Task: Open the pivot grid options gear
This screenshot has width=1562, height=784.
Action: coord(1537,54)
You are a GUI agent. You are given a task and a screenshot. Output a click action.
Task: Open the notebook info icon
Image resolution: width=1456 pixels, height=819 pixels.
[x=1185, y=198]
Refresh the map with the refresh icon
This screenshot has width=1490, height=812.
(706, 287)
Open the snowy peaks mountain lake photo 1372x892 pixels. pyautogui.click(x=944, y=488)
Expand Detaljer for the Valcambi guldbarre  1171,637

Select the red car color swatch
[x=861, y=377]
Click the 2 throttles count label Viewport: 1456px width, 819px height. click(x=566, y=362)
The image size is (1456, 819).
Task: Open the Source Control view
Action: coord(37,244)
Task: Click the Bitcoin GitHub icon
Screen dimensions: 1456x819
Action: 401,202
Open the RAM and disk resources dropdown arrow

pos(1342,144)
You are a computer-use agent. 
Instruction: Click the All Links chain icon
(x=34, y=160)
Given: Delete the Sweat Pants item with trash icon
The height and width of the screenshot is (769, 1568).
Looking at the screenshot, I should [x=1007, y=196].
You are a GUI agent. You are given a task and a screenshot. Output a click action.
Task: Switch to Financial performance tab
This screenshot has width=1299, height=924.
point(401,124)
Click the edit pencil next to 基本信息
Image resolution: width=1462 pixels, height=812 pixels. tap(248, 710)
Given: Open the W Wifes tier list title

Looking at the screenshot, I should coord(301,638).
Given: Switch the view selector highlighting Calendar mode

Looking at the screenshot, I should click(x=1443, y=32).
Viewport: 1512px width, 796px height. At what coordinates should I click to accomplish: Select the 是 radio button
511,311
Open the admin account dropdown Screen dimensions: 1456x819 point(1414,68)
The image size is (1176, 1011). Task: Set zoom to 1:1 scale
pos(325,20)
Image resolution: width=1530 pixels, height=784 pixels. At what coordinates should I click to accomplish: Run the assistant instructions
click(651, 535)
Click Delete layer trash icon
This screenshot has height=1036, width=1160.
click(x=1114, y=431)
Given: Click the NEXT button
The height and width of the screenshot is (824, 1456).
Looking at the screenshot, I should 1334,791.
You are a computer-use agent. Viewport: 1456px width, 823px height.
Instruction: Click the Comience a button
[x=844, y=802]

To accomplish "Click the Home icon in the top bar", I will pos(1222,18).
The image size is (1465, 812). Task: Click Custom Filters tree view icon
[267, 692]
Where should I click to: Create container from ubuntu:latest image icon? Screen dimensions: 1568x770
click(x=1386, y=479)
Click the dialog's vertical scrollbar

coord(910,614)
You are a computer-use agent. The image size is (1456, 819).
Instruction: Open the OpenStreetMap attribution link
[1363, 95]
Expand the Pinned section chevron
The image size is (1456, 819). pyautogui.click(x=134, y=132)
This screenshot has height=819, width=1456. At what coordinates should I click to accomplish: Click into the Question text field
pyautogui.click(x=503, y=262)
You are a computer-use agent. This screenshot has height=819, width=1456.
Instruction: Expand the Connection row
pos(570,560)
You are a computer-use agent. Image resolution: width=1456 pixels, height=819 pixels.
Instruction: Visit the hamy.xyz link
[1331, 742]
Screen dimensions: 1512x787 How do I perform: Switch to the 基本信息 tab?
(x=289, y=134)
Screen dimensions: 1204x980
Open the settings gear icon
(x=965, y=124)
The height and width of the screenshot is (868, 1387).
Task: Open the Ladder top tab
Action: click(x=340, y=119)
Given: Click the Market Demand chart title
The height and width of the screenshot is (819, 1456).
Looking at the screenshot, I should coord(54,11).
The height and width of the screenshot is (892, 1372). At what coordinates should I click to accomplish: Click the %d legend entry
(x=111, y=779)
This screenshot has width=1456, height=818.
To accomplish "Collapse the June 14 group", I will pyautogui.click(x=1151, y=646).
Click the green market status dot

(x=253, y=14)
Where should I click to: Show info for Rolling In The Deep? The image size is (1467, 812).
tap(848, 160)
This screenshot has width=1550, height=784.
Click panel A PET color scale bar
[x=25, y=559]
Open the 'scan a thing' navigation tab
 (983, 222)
━━━
● Instructions to follow
Copy every entry exactly, leaving nothing out.

● Expected output
Task: Open the pivot grid options gear
This screenshot has width=1562, height=784.
Action: coord(1537,54)
You are a GUI agent. You are given a task and a screenshot. Output a click action.
Task: Open the notebook info icon
Image resolution: width=1456 pixels, height=819 pixels.
[x=1185, y=198]
Refresh the map with the refresh icon
This screenshot has width=1490, height=812.
(706, 287)
Open the snowy peaks mountain lake photo 1372x892 pixels. pyautogui.click(x=944, y=488)
Expand Detaljer for the Valcambi guldbarre  1171,637

Select the red car color swatch
[x=861, y=377]
Click the 2 throttles count label Viewport: 1456px width, 819px height. click(x=566, y=362)
The image size is (1456, 819).
Task: Open the Source Control view
Action: coord(37,244)
Task: Click the Bitcoin GitHub icon
Screen dimensions: 1456x819
Action: 401,202
Open the RAM and disk resources dropdown arrow

pos(1342,144)
You are a computer-use agent. 
Instruction: Click the All Links chain icon
(x=34, y=160)
Given: Delete the Sweat Pants item with trash icon
The height and width of the screenshot is (769, 1568).
Looking at the screenshot, I should [x=1007, y=196].
You are a GUI agent. You are given a task and a screenshot. Output a click action.
Task: Switch to Financial performance tab
This screenshot has width=1299, height=924.
point(401,124)
Click the edit pencil next to 基本信息
Image resolution: width=1462 pixels, height=812 pixels. tap(248, 710)
Given: Open the W Wifes tier list title

Looking at the screenshot, I should coord(301,638).
Given: Switch the view selector highlighting Calendar mode

Looking at the screenshot, I should click(x=1443, y=32).
Viewport: 1512px width, 796px height. At what coordinates should I click to accomplish: Select the 是 radio button
511,311
Open the admin account dropdown Screen dimensions: 1456x819 point(1414,68)
The image size is (1176, 1011). Task: Set zoom to 1:1 scale
pos(325,20)
Image resolution: width=1530 pixels, height=784 pixels. At what coordinates should I click to accomplish: Run the assistant instructions
click(651, 535)
Click Delete layer trash icon
This screenshot has height=1036, width=1160.
click(x=1114, y=431)
Given: Click the NEXT button
The height and width of the screenshot is (824, 1456).
Looking at the screenshot, I should 1334,791.
You are a computer-use agent. Viewport: 1456px width, 823px height.
Instruction: Click the Comience a button
[x=844, y=802]

To accomplish "Click the Home icon in the top bar", I will pos(1222,18).
The image size is (1465, 812). Task: Click Custom Filters tree view icon
[267, 692]
Where should I click to: Create container from ubuntu:latest image icon? Screen dimensions: 1568x770
click(x=1386, y=479)
Click the dialog's vertical scrollbar

coord(910,614)
You are a computer-use agent. The image size is (1456, 819).
Instruction: Open the OpenStreetMap attribution link
[1363, 95]
Expand the Pinned section chevron
The image size is (1456, 819). pyautogui.click(x=134, y=132)
This screenshot has height=819, width=1456. At what coordinates should I click to accomplish: Click into the Question text field
pyautogui.click(x=503, y=262)
You are a computer-use agent. This screenshot has height=819, width=1456.
Instruction: Expand the Connection row
pos(570,560)
You are a computer-use agent. Image resolution: width=1456 pixels, height=819 pixels.
Instruction: Visit the hamy.xyz link
[1331, 742]
Screen dimensions: 1512x787 How do I perform: Switch to the 基本信息 tab?
(x=289, y=134)
Screen dimensions: 1204x980
Open the settings gear icon
(x=965, y=124)
The height and width of the screenshot is (868, 1387).
Task: Open the Ladder top tab
Action: click(x=340, y=119)
Given: Click the Market Demand chart title
The height and width of the screenshot is (819, 1456).
Looking at the screenshot, I should coord(54,11).
The height and width of the screenshot is (892, 1372). At what coordinates should I click to accomplish: Click the %d legend entry
(x=111, y=779)
This screenshot has width=1456, height=818.
To accomplish "Collapse the June 14 group", I will pyautogui.click(x=1151, y=646).
Click the green market status dot

(x=253, y=14)
Where should I click to: Show info for Rolling In The Deep? The image size is (1467, 812).
tap(848, 160)
This screenshot has width=1550, height=784.
Click panel A PET color scale bar
[x=25, y=559]
Open the 'scan a thing' navigation tab
 (983, 222)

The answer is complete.